O El Niño retornou oficialmente e pode provocar novos impactos sobre a economia mundial nos próximos meses, elevando preços de alimentos, energia, transporte e seguros. Cientistas apontam que este episódio pode ser um dos mais intensos das últimas décadas.
Condições características começaram a se formar em maio, segundo o CPC, e devem intensificar ao longo do ano, com pico previsto no verão do Hemisfério Norte. O cenário coincide com inflação ainda elevada e tensões geopolíticas.
O fenômeno aquece as águas do Pacífico Equatorial, alterando padrões climáticos globais. Regiões como Austrália e Sudeste Asiático costumam enfrentar secas; áreas da América Latina, enchentes e deslizamentos.
Especialistas afirmam que o aquecimento global amplia a intensidade e imprevisibilidade dos efeitos do El Niño, tornando previsões anteriores menos confiáveis. A observação é parte de um processo de avaliação contínua.

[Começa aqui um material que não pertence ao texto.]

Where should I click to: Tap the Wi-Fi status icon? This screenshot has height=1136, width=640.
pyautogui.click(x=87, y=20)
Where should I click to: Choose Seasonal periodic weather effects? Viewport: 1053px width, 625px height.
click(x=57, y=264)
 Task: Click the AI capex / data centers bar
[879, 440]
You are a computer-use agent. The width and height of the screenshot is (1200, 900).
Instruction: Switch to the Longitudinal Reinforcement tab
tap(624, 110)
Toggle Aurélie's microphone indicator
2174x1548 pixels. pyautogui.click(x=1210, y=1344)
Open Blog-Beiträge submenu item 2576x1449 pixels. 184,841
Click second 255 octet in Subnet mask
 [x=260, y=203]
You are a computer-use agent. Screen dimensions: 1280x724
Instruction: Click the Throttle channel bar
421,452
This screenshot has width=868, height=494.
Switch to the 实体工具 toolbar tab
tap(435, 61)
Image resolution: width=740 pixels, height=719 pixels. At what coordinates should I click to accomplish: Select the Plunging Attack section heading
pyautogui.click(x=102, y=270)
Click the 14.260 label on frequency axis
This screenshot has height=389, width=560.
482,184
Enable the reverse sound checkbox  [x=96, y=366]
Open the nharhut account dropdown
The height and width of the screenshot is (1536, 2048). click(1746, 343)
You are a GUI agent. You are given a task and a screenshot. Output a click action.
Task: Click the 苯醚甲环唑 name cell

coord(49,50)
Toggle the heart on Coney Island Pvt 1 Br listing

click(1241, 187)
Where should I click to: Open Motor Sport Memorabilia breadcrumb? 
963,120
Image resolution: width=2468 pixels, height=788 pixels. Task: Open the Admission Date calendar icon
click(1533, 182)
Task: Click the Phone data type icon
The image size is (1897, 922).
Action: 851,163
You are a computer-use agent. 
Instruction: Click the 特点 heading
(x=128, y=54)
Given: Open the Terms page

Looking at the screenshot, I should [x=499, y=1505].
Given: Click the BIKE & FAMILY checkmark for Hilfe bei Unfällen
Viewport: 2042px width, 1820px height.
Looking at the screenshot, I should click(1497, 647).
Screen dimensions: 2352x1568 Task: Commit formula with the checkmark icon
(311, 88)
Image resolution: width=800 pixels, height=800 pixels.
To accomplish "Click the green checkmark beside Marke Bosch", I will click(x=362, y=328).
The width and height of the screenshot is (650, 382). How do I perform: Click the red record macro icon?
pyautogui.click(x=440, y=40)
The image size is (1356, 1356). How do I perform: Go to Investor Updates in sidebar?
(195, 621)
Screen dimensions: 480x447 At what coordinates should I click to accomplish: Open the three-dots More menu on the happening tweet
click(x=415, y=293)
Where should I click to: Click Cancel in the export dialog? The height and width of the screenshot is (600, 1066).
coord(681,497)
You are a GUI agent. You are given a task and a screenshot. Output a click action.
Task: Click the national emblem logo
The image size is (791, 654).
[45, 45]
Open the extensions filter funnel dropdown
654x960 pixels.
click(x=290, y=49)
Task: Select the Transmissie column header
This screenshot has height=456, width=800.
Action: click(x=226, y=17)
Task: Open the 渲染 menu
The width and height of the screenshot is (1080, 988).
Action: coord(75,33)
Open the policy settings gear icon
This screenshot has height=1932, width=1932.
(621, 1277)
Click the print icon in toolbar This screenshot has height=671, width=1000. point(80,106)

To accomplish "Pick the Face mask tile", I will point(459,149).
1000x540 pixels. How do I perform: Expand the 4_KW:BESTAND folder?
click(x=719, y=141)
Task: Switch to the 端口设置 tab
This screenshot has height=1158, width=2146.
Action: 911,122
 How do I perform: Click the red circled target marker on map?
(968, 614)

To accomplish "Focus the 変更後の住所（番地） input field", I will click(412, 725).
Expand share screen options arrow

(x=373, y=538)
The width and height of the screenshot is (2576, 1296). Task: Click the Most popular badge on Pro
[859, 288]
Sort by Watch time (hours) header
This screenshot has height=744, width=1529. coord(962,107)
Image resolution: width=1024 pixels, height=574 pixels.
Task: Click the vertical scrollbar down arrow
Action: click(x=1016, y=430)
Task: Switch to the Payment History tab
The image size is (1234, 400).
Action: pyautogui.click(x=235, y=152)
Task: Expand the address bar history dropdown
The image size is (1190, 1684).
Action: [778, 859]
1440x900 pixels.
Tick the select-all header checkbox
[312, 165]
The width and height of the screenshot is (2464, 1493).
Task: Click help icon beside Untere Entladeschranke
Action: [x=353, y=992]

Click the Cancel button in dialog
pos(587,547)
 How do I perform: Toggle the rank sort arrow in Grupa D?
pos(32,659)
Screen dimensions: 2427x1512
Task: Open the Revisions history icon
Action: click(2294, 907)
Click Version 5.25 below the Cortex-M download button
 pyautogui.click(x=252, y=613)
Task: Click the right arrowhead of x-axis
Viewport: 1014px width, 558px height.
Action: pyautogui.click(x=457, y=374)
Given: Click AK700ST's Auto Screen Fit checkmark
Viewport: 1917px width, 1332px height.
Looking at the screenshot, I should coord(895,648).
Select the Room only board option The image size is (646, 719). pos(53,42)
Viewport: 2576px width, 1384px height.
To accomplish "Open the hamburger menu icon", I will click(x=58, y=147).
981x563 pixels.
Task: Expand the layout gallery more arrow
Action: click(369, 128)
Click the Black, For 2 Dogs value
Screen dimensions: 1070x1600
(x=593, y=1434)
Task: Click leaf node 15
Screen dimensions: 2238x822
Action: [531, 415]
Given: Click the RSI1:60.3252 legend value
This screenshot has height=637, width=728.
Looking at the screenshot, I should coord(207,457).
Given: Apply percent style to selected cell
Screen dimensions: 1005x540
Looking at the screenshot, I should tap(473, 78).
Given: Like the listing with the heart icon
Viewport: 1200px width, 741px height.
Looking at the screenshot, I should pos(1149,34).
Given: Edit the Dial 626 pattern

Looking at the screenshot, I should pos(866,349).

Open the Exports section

Os mercados agrícolas aparecem entre os mais vulneráveis. O USDA projeta alta de até 4,7% nos preços de alimentos dos EUA em 2026, com picos de até 8,4% para açúcar e cacau.
Em 2023, o El Niño contribuiu para forte elevação de preços de cacau e chocolate, devido a secas na África Ocidental. O açúcar também registrou pressão, ampliando custos de produção mundial.
Na Índia, o monção chegou com atraso e previsão indica precipitações 10% abaixo da média. O país é grande produtor de arroz, açúcar e oleaginosas, elevando o risco de pressões internacionais de preços.
Além da agricultura, o El Niño pode elevar custos logísticos. Chuvas intensas prejudicam estradas, ferries e transporte da produção, aumentando prazos e tarifas de frete.
No Peru, autoridades suspenderam a temporada de pesca da anchoveta por aquecimento das águas. A espécie é base para farinha e óleo de peixe usados na alimentação animal, o que pode impactar custos de proteína animal.
A FAO alerta para riscos de insegurança alimentar e seca na América Latina, Caribe e sul da África, conforme o contexto de mudanças climáticas. A agência destaca a necessidade de monitoramento constante.
Os impactos vão além da produção de alimentos. Ondas de calor elevam demanda por energia para refrigeração, enquanto eventos extremos podem interromper fornecimentos e danificar infraestrutura.
O Canal do Panamá enfrentou seca recente que reduziu o nível de água, atravessando fases de restrição de tráfego. A administração do canal afirma preparar medidas para mitigar efeitos, mas prevê estação seca prolongada.
Especialistas destacam que a combinação El Niño com aquecimento global impõe novos riscos. Temperaturas oceânicas elevadas tornam fenômenos naturais mais intensos do que no passado.
Estudos indicam que choques semelhantes, como o período 2015-2016, geraram perdas globais de produtividade que superaram US$ 7,8 trilhões ao longo de anos. A preocupação é a repetição em contextos já fragilizados.
Economistas ressaltam a importância de políticas de mitigação e resiliência para choques climáticos, com foco em segurança alimentar, energia e transporte. A ideia é reduzir a volatilidade de preços nos próximos meses.